1. The wave-shaped SiC device direct liquid cooling heat dissipation structure with the secondary flow channel is characterized by comprising a substrate, a fin structure, a lower cold plate and a power semiconductor module, wherein the upper part of the substrate is welded with the power semiconductor module, the fin structure is positioned below the substrate, and the lower cold plate is connected with the substrate in a sealing way;

the fin structure and the base plate are integrated together and manufactured by adopting integrated molding;

The cross section of the fin structure is trapezoid, parallelogram or mixture of curved sides and quadrilaterals, and the fin structure is staggered with each other to form discontinuous arrangement mode;

The fin structures form crisscross flow channels, and the width of the longitudinally arranged main flow channels is larger, and the width of the transversely arranged secondary flow channels is smaller, and the secondary flow channels are communicated with each main flow channel along the flow direction at a split angle smaller than 90 degrees;

The lower cold plate is provided with a sealing notch, and the substrate can be tightly mounted on the lower cold plate through bolts and sealing gaskets;

the lower cold plate adopts parallel waterway arrangement, and each power semiconductor module is provided with an independent mounting notch which is respectively a water inlet, an inlet channel, an outlet channel and a water outlet;

The number of parallel waterways of the lower cold plate is consistent with the number of power semiconductor modules for cooling.

2. The direct liquid cooling heat dissipating structure of the wavy SiC device with the secondary flow path according to claim 1, wherein the inlet channel section of the lower cooling plate adopts a gradually expanding shape including a trapezoid shape and a parabolic shape, and the outlet channel is in a tapered shape opposite to the trapezoid shape and the parabolic shape, the width of the outlet channel is larger as the outlet channel is farther from the water inlet.

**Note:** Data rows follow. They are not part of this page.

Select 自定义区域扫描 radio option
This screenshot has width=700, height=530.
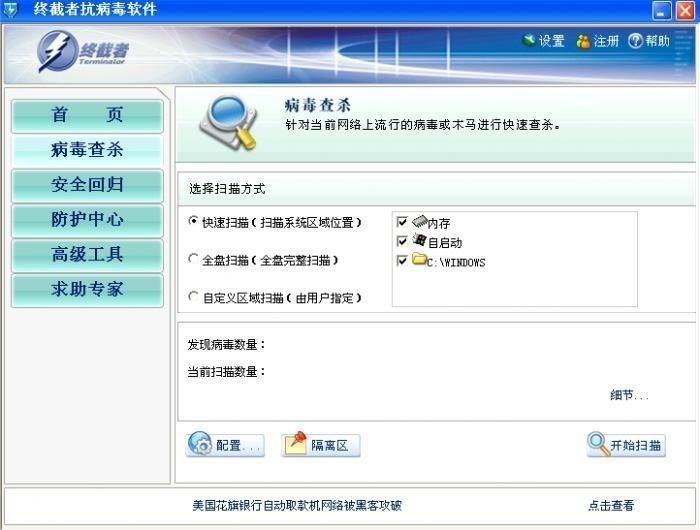[x=193, y=296]
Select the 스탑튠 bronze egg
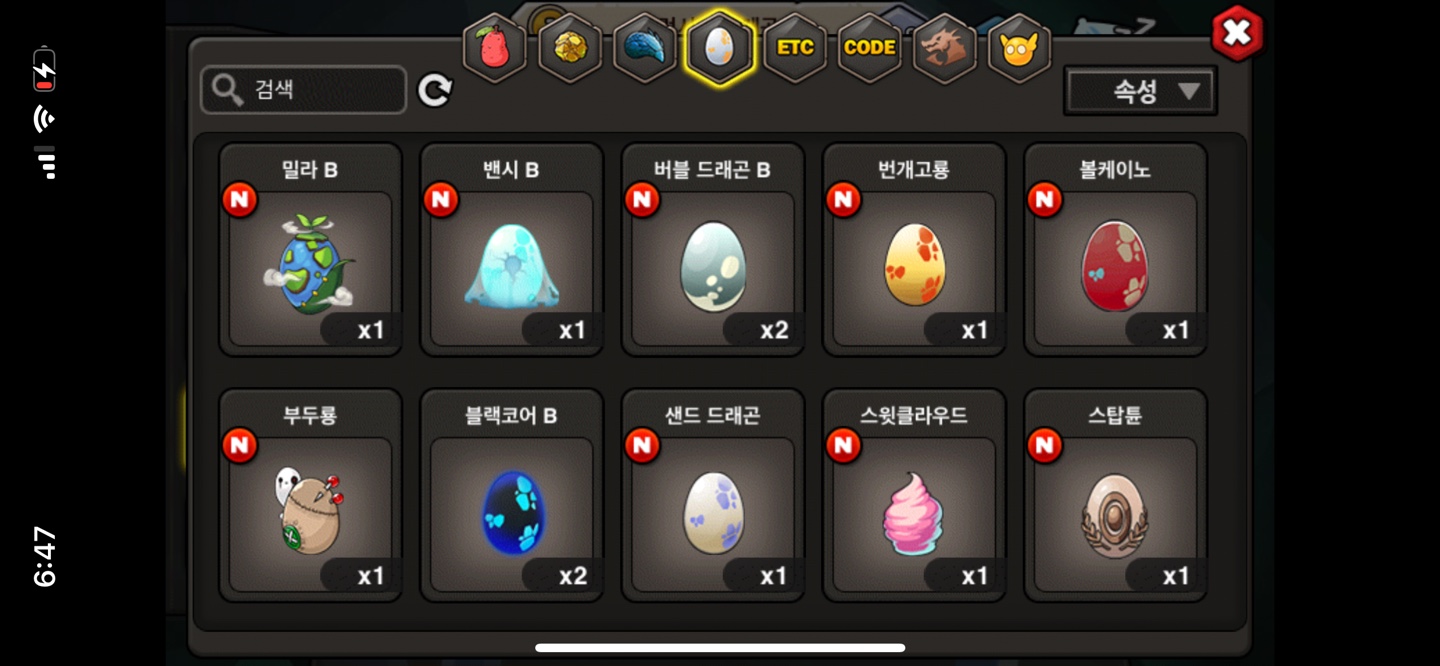Screen dimensions: 1440x666 click(x=1115, y=496)
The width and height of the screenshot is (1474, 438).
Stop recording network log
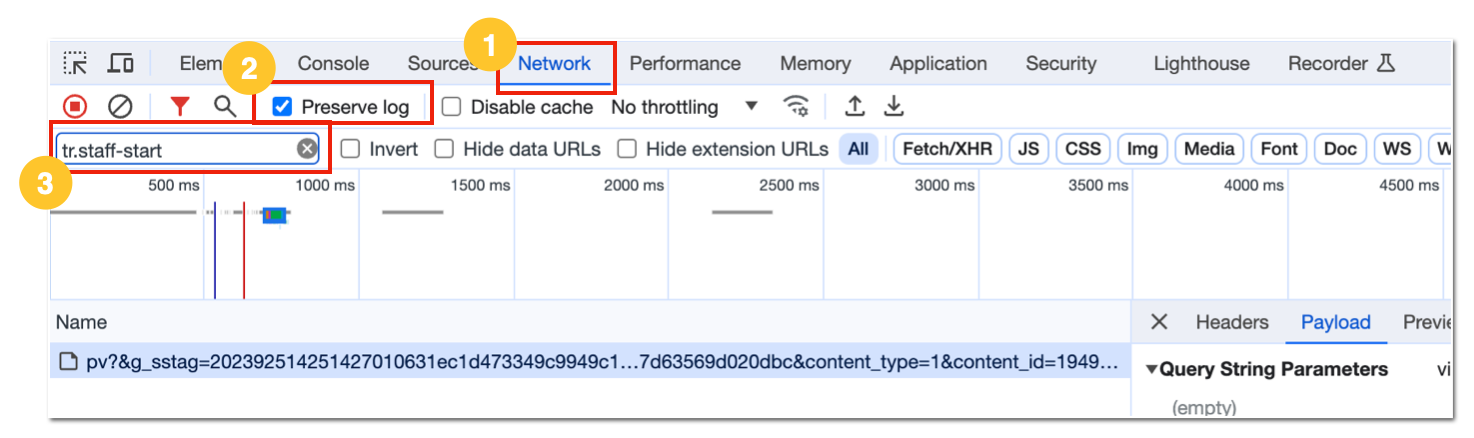tap(75, 106)
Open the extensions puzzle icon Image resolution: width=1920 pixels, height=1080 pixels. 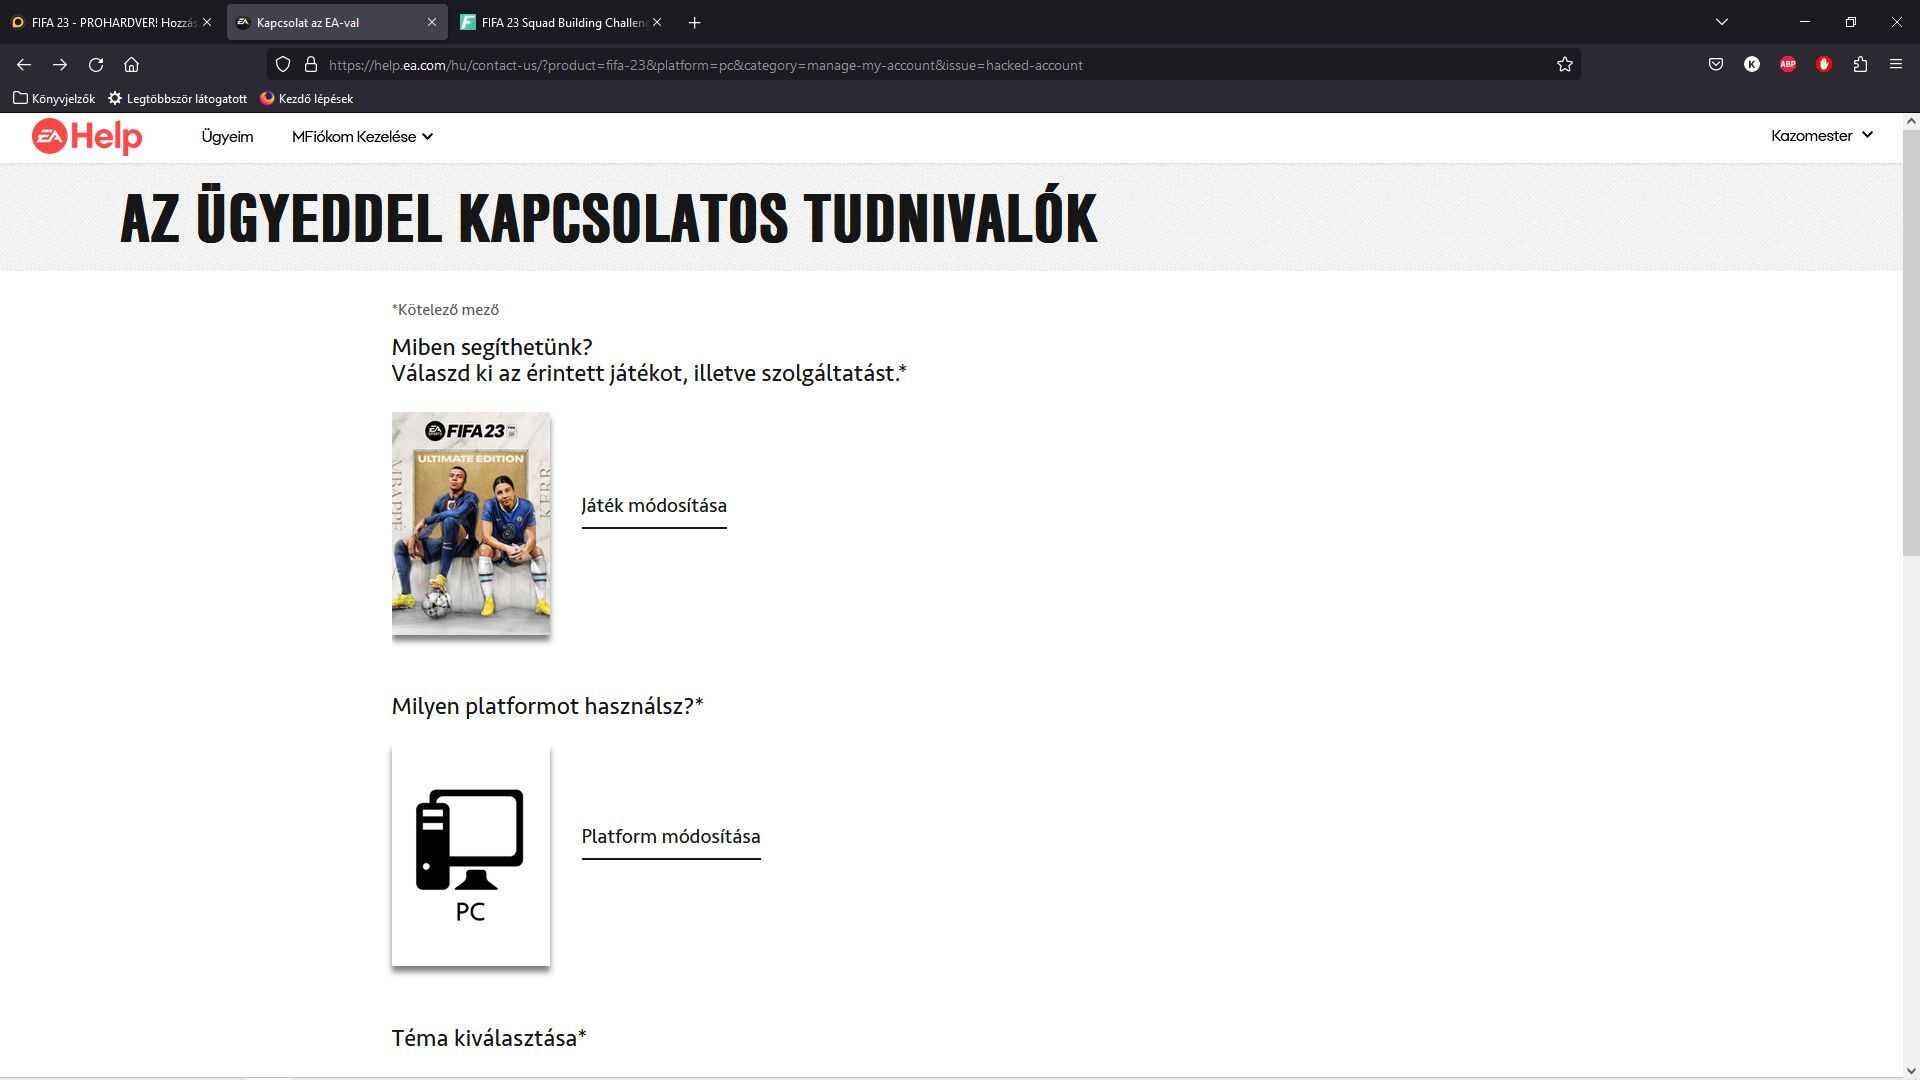coord(1860,65)
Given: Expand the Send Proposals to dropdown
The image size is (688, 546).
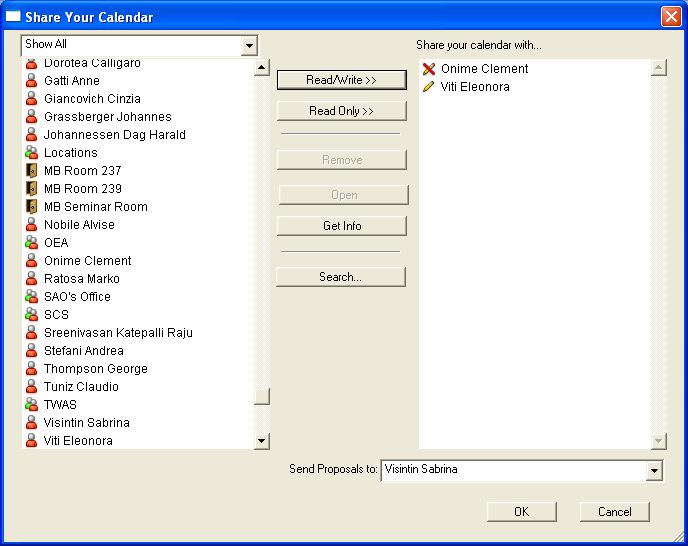Looking at the screenshot, I should pyautogui.click(x=655, y=471).
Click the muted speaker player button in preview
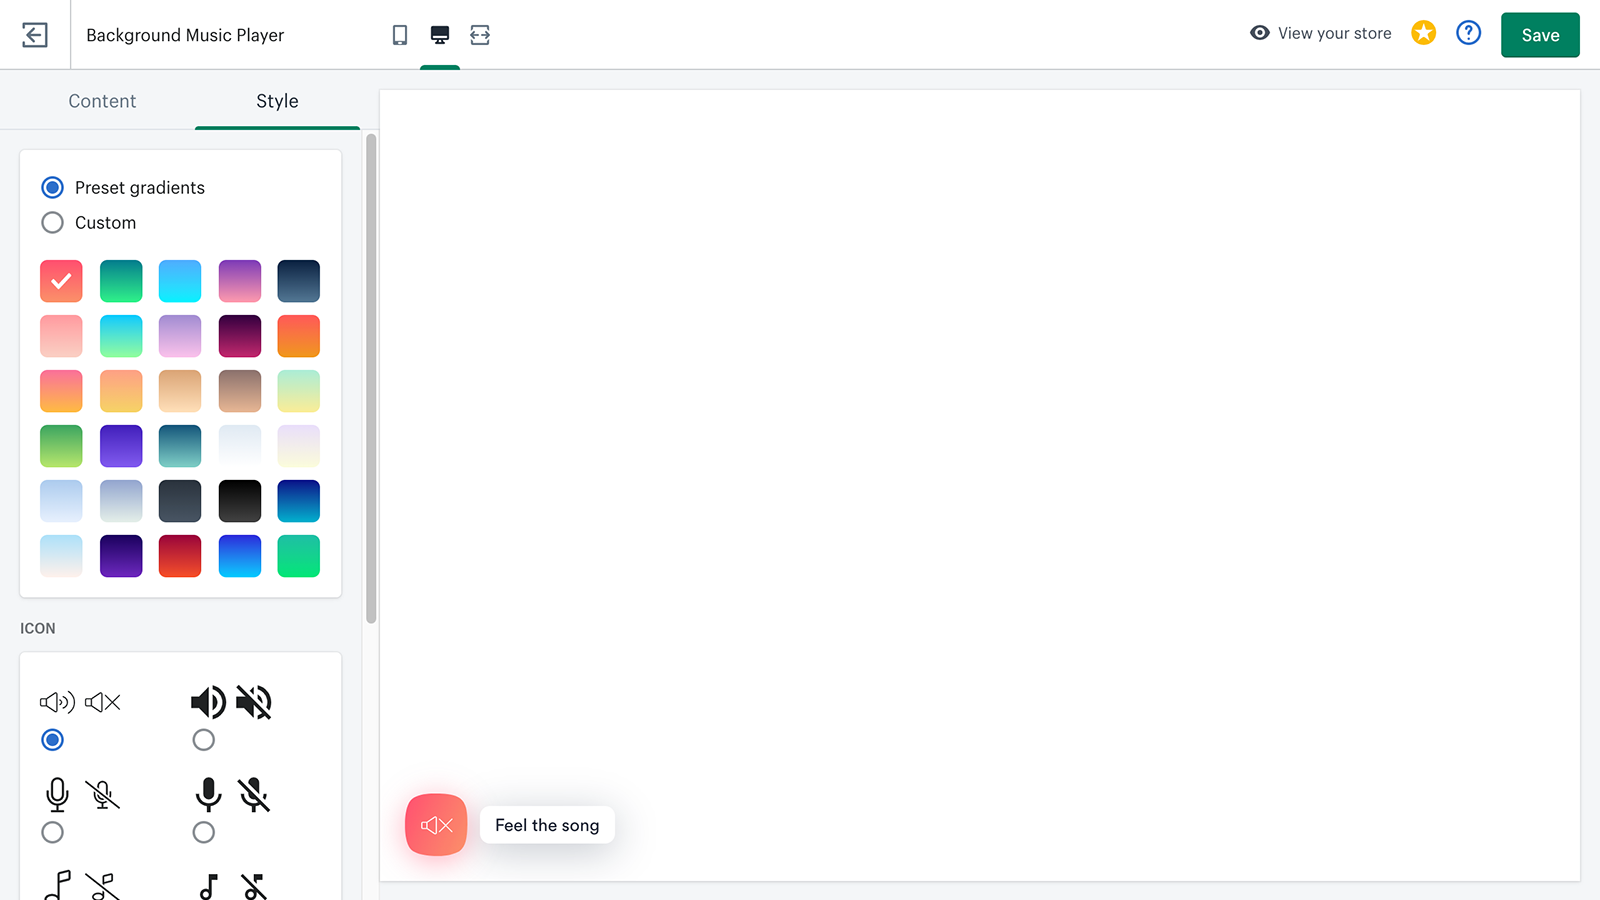This screenshot has height=900, width=1600. [x=436, y=825]
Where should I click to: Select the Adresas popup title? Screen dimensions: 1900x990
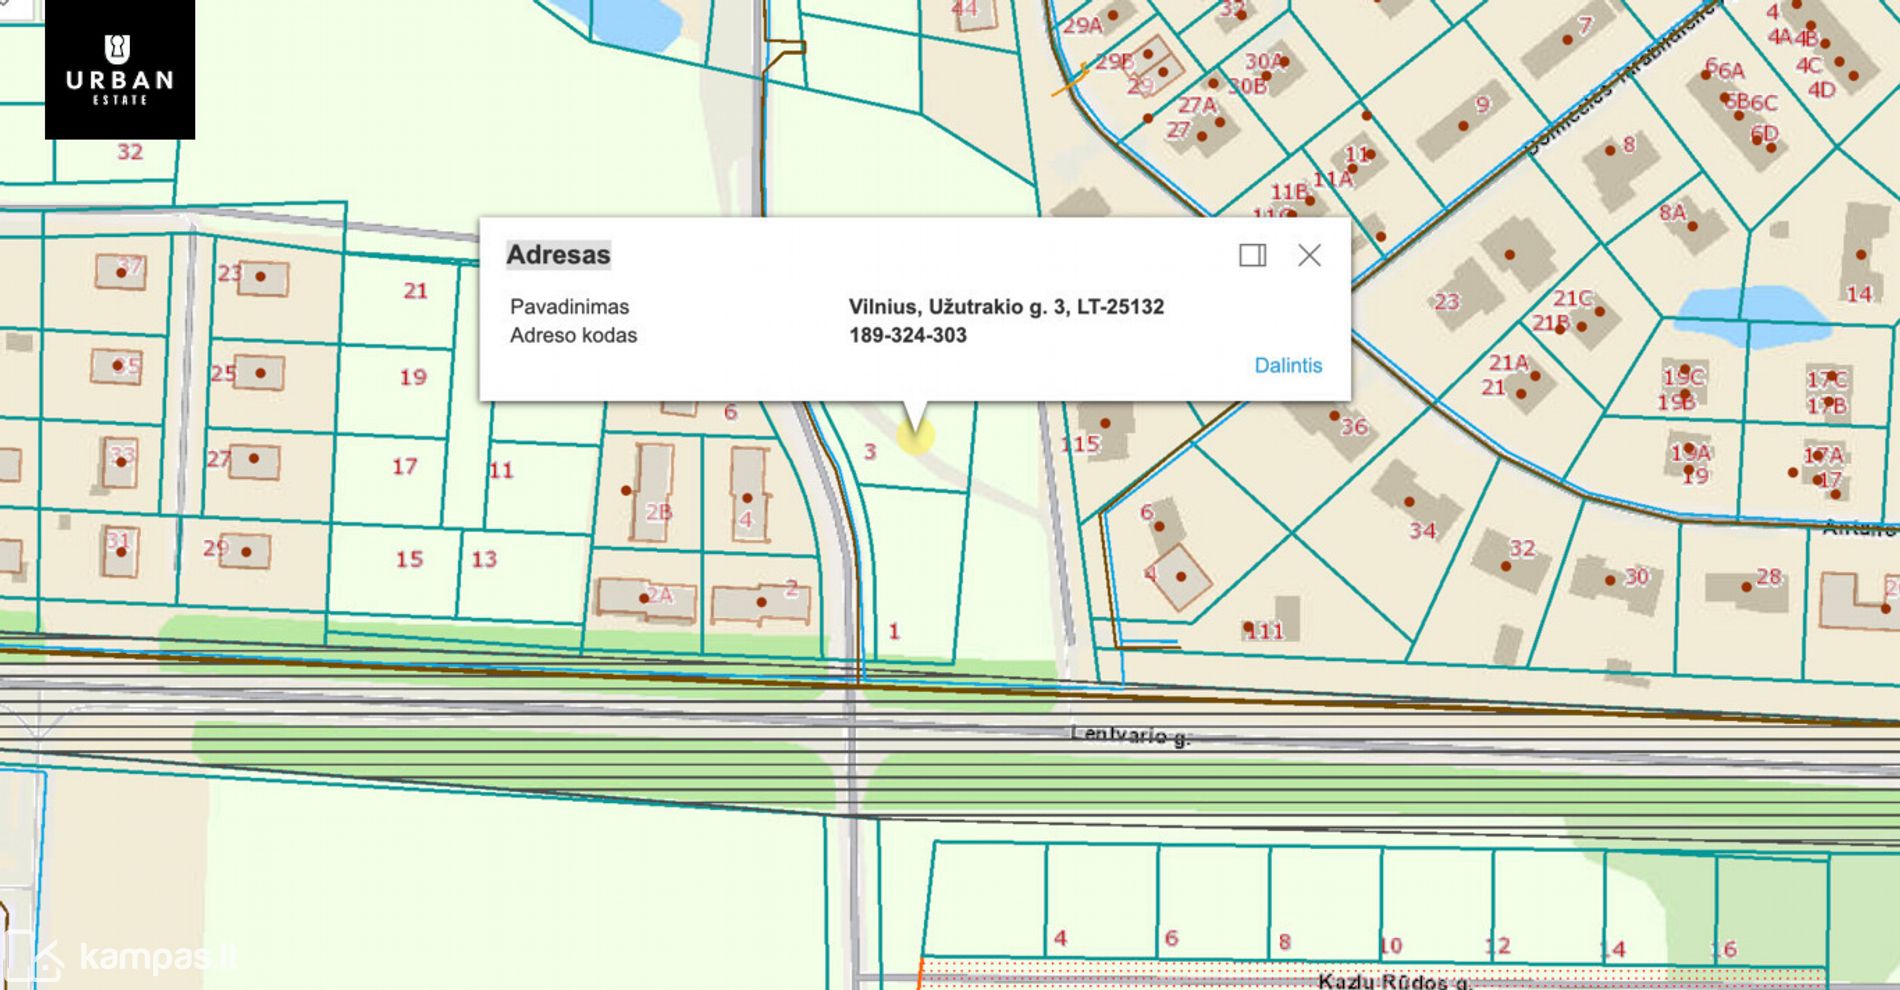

3. The direct liquid cooling heat dissipation structure of wavy SiC devices with secondary flow channels according to claim 1, wherein the fin structure is arranged in a wavy form along the flow direction, and the number of channels, the number of turns and the structural parameters of the fluctuation amplitude can be changed according to the application requirements.

4. The direct liquid cooling heat sink structure of wavy SiC devices with secondary flow paths of claim 1, wherein the substrate and fin structures are made of a thermally conductive metal material including copper, aluminum silicon carbide.